Integration of circadian rhythms and immunotherapy for enhanced precision in brain cancer treatment

Abstract

Circadian rhythms significantly impact (patho)physiological processes, with disruptions linked to neurodegenerative diseases and heightened cancer vulnerability. While immunotherapy has shown promise in treating various cancers, its efficacy in brain malignancies remains limited. This review explores the nexus of circadian rhythms and immunotherapy in brain cancer treatment, emphasising precision through alignment with the body's internal clock. We evaluate circadian regulation of immune responses, including cell localisation and functional phenotype, and discuss how circadian dysregulation affects anti-cancer immunity. Additionally, we analyse and assess the effectiveness of current immunotherapeutic approaches for brain cancer including immune checkpoint blockades, adoptive cellular therapies, and other novel strategies. Future directions, such as chronotherapy and personalised treatment schedules, are proposed to optimise immunotherapy precision against brain cancers. Overall, this review provides an understanding of the often-overlooked role of circadian rhythms in brain cancer and suggests avenues for improving immunotherapeutic outcomes.

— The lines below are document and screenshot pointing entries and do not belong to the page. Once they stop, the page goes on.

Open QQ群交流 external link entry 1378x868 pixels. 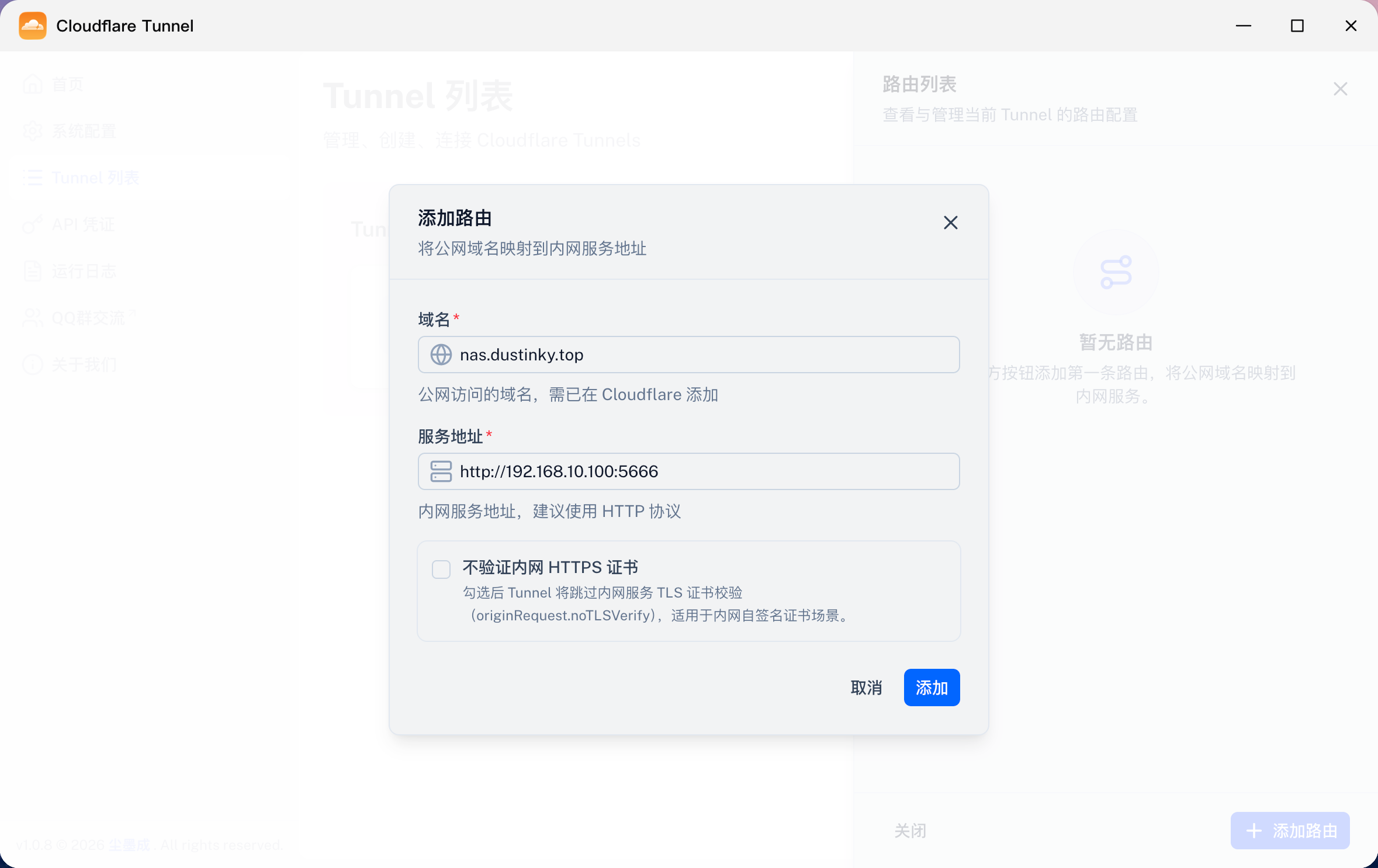click(x=79, y=318)
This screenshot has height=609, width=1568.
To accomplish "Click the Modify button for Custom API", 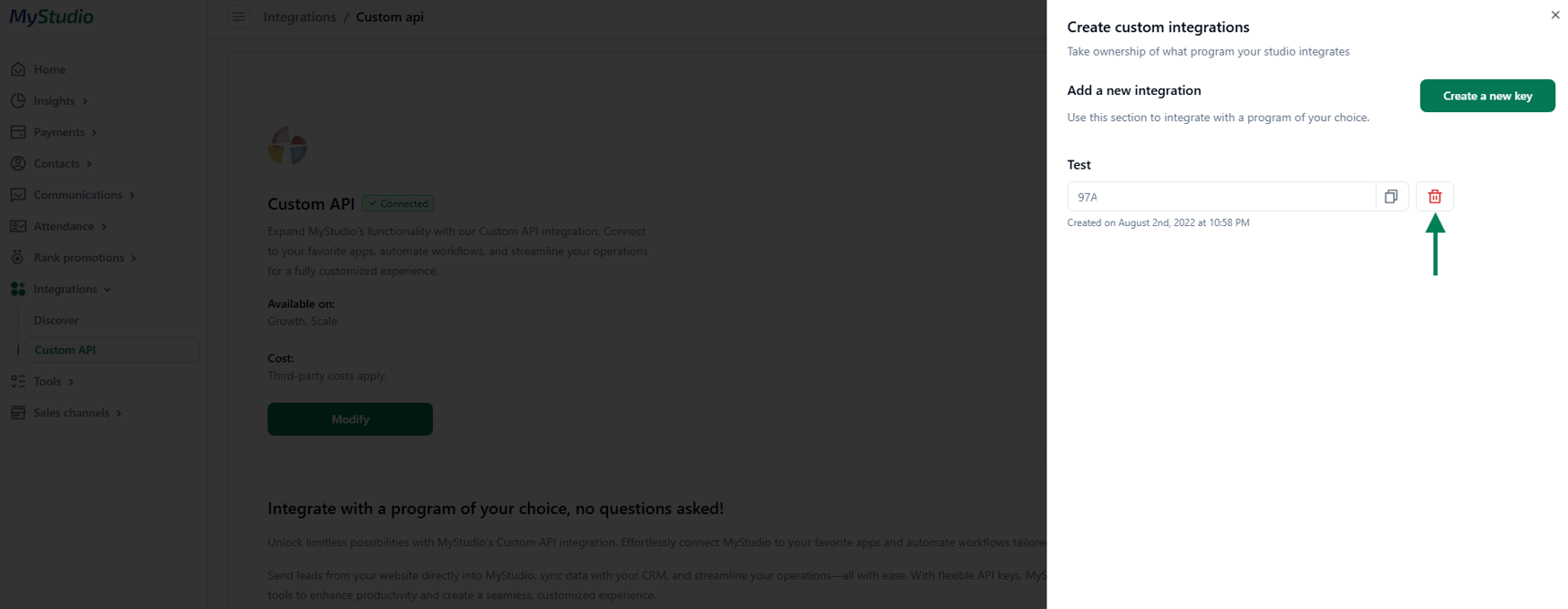I will (x=350, y=418).
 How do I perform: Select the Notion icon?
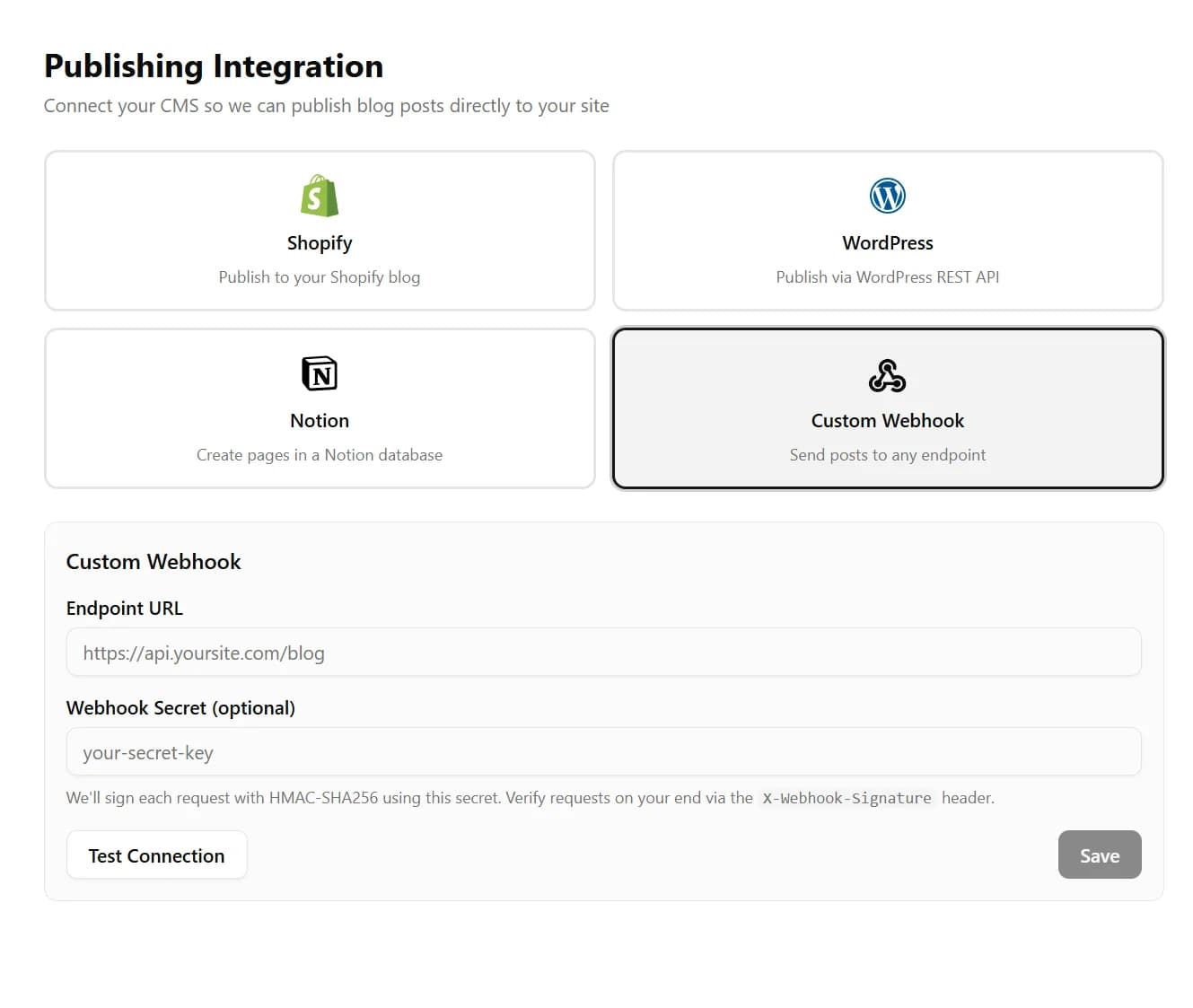[x=320, y=373]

Keywords: Adoptive cellular therapy; Brain cancer; Chronomodulated therapy; Circadian rhythms; Immune checkpoints; Immune system; Immunotherapy.

Fig. 1

Overview of the core clock machinery in the brain. The transcriptional activators circadian locomotor output cycles kaput (CLOCK) and brain and muscle ARNT-Like 1 (BMAL1) form heterodimers that bind to enhancer box (E-box) elements, thereby driving the transcription of cryptochrome (CRY1/2), period (PER1/2/3) and tyrosine-protein kinase transmembrane receptor RORα/β/γ and REV-ERBα/β.^, PER/CRY heterodimers accumulate to inhibit BMAL1/CLOCK activity. Concurrently, RORα/β/γ and REV-ERBα/β compete for binding to ROR response element (RORE) on the BMAL1 promoter, respectively activating or inhibiting its transcription. This intricate feedback loop generates rhythmic fluctuations in clock-controlled gene expression within 24-h cycles.^, The molecular clock is present in virtually all cell types in the human body, including neurons, astrocytes, microglia, and oligodendrocytes and drives daily fluctuations in their morphology and functionality.

Fig. 2

Immunotherapeutic strategies to target brain cancer. Several immunotherapeutic strategies have been developed over the past decades, aiming to generate an anti-tumour response from the immune system. Both oncolytic virus therapy and dendritic cell vaccine activate the adaptive part of the immune system via dendritic cells. Oncolytic virus therapy relies on in vivo activation of dendritic cells, whereas dendritic cell vaccine therapy involves training dendritic cells ex vivo from monocytes. In contrast, CAR T/NK cell therapy uses engineered receptors that enable these cells to precisely target and attack the tumour. Immune checkpoint inhibitor therapy does not focus on training the immune system but instead removes immunosuppression in the TME by blocking one or more inhibitory checkpoints. Made with BioRender. CAR: chimeric antigen receptor; TME, tumour microenvironment.

Fig. 3

Integration of circadian rhythms and immunotherapy for enhanced treatment of brain tumours. Circadian rhythms dictate various processes that affect the efficacy of brain cancer treatment. The immune cells exhibit circadian changes in activity, sensitivity, immune checkpoint expression, and infiltration rates. Similarly, circadian rhythms dictate the permeability of the BBB. On the other hand, the malfunctioning of the circadian clock in brain cancer boosts cancer progression. Simultaneously, these changes can attract immunosuppressive microglia, further shaping an immunosuppressive TME. Taken together, circadian rhythms may provide an optimal time-window for administering chronomedicine, targeting the clock, or immunotherapeutic interventions. Made with BioRender. BBB: blood-brain barrier; CAR: chimeric antigen receptor; DC: dendritic cell; ICI: immune checkpoint inhibitors; NK: natural killer; RORE: ROR response element; TME: tumour microenvironment.